If this trend of stocks continue to show up in our new high list, I am sure it will not be too much longer until EVER day higher on the Nasdaq and NYSE is on above average daily volume. The YHOO and MSFT deal has fallen apart and if that ends up helping MSFT which makes up almost 7% of the Nasdaq, I have a feeling tomorrow could be a great confirmation day follow-through for the current rally. However, if it just ends up being a low volume rally on Monday, and I still get plenty of GENC and HA type of action, I will be more than happy to take that. We will see where tomorrow brings us but so far it is a possible trip to "MONSTER STOCK RETURN" land. I hope that is the case! I have been waiting a VERY LONG TIME for a chance to make some VERY BIG MONEY. Since the November top, it has been like pulling teeth. Hopefully, we are through with that low follow-through stage.

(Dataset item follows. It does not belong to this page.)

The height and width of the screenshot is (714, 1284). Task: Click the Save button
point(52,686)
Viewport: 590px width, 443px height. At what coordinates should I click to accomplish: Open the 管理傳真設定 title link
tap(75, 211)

Aloha and I will see you in the chat room where stock picks turn into stock winners as long as you buy the best, cut your losses on your worst, and learn when to sell near the top when you get it really right. We have a lot of chat room member but a LOT OF YOU OLD TIMERS WITH EXPERIENCE WHO ARE STILL WITH US HAVE NOT BEEN SHOWING UP NEARLY AS MUCH AS YOU USED TO. IF THIS MARKET IS TURNING, I SURE WOULD APPRECIATE IT IF YOU GOT YOUR MONEYS WORTH AND MADE AN APPEARANCE IN THE CHAT ROOM SOMETIME BEFORE THE CLOSING BELL. There are a LOT of new guys that need more wisdom, guidance, and experience from regular members. So hopefully more than 20 of you can show up at once. The herd has been small and I hope the experienced guys that are showing up less and less (YOU KNOW WHO YOU ARE AND YES! I AM TALKING ABOUT YOU) are still watching the market as close as they were when the time wasn't right. Now that the time is right to make money, I recommend you get yourself into the game before I start hearing statements like "dang, I missed that one. I should have been paying closer attention but I thought it was OK to go away." Missing the next HRZ (the most recent 'Past Big Winner' posted) is inexcusable.
Great luck and stay disciplined! ALOOOOOOHA!!